Il n’a pas été question de faire des statistiques. Déjà, parce que nous n’avions pas assez de réponses pour que cela soit représentatif. Ensuite, nous ne sommes pas sociologues. Alors, nous nous sommes concentrés sur le verbatim. Car il est fort. Dans les témoignages que nous avons recensés, on voit que certaines choses reviennent dans le milieu de la musique. Il y a un système dominant/dominé. Aussi, nous avons pu lire de nombreux témoignages qui nous font dire que dès qu’il y a du pouvoir, les abus sont facilités. Il y a aussi des problèmes à résoudre dans nos publics : beaucoup de témoignages recensent des actes dans les foules de salle de concert, où les lâchetés sont facilitées là aussi.
Et puis, vous avez décidé de mettre en valeur tous ces témoignages. À quel moment avez-vous eu l’idée d’une exposition ?
L’exposition est née un petit peu plus tard. J’ai été très en colère de ce que j’ai pu lire et je voulais que d’autres personnes puissent ressentir la même chose. Mettre en exergue ces agissements inacceptables. Faire émerger une prise de conscience. Pour agir et ne plus cacher. Montrer que ça existe chez nous aussi. Pour cela, l’exposition sera immersive, sonore et visuelle. Des témoignages vont tourner en boucle pour prendre conscience de la répétition des réflexions que peuvent subir les femmes et les minorités de genre partout et tout le temps. Tout sera basé sur les témoignages. Plusieurs personnes sont venues prêter leurs voix pour anonymiser les témoignages. Nous avons aussi eu des hommes, qui ont parfois été mal à l’aise de lire certaines phrases. Mais cela les rend aussi plus attentifs pour l’avenir. Il y aura plusieurs lieux dans la salle pour cette exposition : la billetterie, la salle, la scène, la loge, car les violences peuvent avoir lieu partout. Cette expo, pour nous, c’est dire : on ne veut plus de ça. On a envie d’être plus intransigeant.

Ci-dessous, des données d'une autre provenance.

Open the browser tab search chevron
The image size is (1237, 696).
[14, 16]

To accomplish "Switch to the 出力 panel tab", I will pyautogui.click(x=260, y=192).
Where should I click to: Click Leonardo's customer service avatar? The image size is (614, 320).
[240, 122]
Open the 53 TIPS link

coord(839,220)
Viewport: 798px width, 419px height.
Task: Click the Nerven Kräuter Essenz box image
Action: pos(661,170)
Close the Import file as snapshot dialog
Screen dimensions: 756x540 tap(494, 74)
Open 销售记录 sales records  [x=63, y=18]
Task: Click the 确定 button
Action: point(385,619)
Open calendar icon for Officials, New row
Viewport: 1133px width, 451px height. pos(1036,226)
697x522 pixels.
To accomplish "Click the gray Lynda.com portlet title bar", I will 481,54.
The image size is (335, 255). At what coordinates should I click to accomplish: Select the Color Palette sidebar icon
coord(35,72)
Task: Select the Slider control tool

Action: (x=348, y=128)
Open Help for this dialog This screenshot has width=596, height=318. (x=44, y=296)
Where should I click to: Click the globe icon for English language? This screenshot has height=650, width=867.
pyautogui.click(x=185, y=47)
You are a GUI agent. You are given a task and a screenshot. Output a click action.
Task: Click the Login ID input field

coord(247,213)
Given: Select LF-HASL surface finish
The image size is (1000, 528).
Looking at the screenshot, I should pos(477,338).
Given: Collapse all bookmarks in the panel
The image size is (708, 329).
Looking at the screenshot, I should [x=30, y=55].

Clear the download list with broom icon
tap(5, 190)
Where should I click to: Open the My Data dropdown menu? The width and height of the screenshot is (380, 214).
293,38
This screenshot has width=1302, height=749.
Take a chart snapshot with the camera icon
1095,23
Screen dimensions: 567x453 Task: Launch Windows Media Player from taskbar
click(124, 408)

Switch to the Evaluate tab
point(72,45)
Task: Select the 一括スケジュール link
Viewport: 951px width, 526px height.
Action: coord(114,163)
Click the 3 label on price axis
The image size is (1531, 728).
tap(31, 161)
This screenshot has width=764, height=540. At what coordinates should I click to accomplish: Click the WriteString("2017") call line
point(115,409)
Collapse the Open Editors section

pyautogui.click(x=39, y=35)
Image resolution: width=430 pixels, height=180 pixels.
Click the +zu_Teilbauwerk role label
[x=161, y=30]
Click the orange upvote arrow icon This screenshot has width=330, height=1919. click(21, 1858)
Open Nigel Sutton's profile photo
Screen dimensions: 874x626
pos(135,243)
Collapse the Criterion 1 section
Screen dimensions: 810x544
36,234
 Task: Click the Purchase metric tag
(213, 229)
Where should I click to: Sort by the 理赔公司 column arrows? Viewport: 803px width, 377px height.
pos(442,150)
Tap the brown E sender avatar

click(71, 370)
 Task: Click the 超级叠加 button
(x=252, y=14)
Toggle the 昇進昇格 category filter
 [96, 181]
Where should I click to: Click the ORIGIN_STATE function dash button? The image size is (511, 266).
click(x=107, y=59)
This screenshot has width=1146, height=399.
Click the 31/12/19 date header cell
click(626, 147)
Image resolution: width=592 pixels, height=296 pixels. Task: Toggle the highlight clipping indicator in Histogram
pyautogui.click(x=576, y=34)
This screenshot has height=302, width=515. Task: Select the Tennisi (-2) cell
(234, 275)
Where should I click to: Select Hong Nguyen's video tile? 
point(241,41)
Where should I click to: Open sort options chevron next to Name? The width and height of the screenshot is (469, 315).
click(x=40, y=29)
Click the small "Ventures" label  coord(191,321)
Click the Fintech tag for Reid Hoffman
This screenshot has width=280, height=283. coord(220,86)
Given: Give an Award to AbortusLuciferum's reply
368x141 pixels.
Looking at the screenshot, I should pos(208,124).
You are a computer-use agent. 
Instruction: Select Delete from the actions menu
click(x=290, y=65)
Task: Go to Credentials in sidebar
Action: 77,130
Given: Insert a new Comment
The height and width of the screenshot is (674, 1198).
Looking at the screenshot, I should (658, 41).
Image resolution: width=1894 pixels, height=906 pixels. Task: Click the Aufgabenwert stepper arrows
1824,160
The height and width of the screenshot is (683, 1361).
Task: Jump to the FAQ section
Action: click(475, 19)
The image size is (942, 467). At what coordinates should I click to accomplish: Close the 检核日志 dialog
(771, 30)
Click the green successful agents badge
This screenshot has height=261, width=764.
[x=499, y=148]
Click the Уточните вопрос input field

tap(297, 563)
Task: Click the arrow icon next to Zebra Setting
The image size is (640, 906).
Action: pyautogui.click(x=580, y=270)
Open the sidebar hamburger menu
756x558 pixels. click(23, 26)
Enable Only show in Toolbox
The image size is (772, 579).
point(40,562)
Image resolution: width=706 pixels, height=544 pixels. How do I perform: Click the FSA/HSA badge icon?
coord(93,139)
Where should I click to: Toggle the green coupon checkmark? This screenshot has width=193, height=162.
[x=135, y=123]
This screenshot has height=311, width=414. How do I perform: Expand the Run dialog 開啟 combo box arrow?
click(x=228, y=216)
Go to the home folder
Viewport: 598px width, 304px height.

Allez-vous tirer des enseignements de cette enquête, de cette exposition, au sein de la Poudrière ?
La première chose, c’est la mise en place prochainement d’un protocole et d’une formation de l’équipe pour identifier et savoir réagir face au harcèlement, aux violences sexistes et sexuelles. Nous mettons aussi un point d’honneur à croire les victimes, toujours. Et à les accompagner, s’il y a des problèmes au sein de notre structure, jusqu’au dépôt de plainte. Que ce soit à La Poudrière ou au Rockhatry. On essaie aussi dans nos actions culturelles de veiller à proposer plus de visages féminins. Je présente chaque métier au féminin et au masculin. On travaille pour une programmation qui met plus en valeur les projets féminins et des minorités de genre.
Exposition gratuite à découvrir mercredi 11 octobre et jeudi 12 octobre de 17h30 à 20h. Non recommandé pour les mineurs en dessous de 15 ans.